There is now greater demand than ever for a vast overhaul of the resources and information made available to individuals who are now forced to navigate their way through the English legal system alone. However, it also demands an examination of our current fault-based divorce law, which arguably goes against the demand for a swift and amicable divorce procedure.
Family lawyers were asked in Grant Thornton’s survey what they would most like to see change in legislation and in first place for 24 percent of the respondents was the introduction of the no-fault divorce. This reflects the unimplemented part of the Family Law Act 1996 in the year when the idea of a no-fault divorce was first proposed by John Major’s government.
Currently there is a single ground for divorce in England and Wales, which is the irretrievable breakdown of the marriage, but this must be supported by one of five facts: adultery, unreasonable behaviour, desertion, two years’ separation with consent or five years’ separation without consent. Many people choose to file fault-based petitions because they do not want to have to wait two years to get divorced. However, this forces couples to start their divorce in an unnecessarily confrontational manner when they would otherwise seek to preserve their relationship as much as possible; where there are pre-existing tensions, it can only serve to inflate matters further.
The fault-based divorce originates from early divorce laws and society’s historic disapproval of breakdown in a marriage, which today seems antiquated as an approach. Rather, the fault-based divorce encourages costly, lengthy and acrimonious legal proceedings.

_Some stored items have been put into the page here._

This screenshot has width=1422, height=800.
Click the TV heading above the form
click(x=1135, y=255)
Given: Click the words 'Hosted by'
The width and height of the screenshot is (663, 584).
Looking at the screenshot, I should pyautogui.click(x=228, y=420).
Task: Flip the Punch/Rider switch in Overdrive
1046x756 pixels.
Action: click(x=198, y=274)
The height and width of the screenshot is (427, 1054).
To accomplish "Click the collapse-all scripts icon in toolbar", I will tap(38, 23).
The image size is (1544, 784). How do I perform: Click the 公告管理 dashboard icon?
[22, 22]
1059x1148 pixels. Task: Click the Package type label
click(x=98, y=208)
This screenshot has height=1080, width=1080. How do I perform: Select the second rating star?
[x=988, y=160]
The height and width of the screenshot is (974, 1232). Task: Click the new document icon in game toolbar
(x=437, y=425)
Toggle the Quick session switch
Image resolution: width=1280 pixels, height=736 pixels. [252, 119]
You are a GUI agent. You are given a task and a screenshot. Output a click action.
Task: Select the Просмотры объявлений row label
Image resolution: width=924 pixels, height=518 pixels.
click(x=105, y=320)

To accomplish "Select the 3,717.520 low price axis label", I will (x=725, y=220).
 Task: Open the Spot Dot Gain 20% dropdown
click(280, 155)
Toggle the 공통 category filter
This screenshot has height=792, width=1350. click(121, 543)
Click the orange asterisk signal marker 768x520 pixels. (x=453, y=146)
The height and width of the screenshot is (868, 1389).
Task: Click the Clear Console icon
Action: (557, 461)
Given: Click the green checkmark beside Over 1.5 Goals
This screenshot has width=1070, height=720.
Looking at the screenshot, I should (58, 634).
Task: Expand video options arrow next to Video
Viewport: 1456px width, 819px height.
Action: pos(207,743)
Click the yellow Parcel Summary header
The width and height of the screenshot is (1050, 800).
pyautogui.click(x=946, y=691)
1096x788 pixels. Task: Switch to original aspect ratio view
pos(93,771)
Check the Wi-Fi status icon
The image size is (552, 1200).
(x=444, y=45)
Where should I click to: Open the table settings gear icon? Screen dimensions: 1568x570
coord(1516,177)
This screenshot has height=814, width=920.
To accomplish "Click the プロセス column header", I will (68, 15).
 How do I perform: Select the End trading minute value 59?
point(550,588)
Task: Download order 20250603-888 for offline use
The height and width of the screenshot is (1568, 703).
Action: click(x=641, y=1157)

In France, by comparison, it is possible to get divorced “by consent”. This means that if a couple can reach an agreement on matters then a divorce can be relatively quick, easy and cheap. Many marriages fail without blameworthy conduct from either party and a no-fault divorce enables these individuals to move on with their lives, having recognised the breakdown of their marriage, instead of focusing on past irreparable events.
Another interesting part of Grant Thornton’s survey is the reason for marriage breakdown. In 2011 the survey reported that for the first time “growing apart” and “falling out of love” had become the main reason, overtaking extra-marital affairs. The trend continued in 2013 with 29 percent of respondents citing growing apart compared to 24 percent citing an extra-marital affair. These results suggest that the introduction of a no-fault based marriage could have a large impact on assisting with the preservation of relationships between individuals after divorce.
Given the wide support of professionals for a no-fault divorce system in England and the financial restraints on funding for family matters, the government is under increasing pressure to revisit the possible change to the legislation in this country.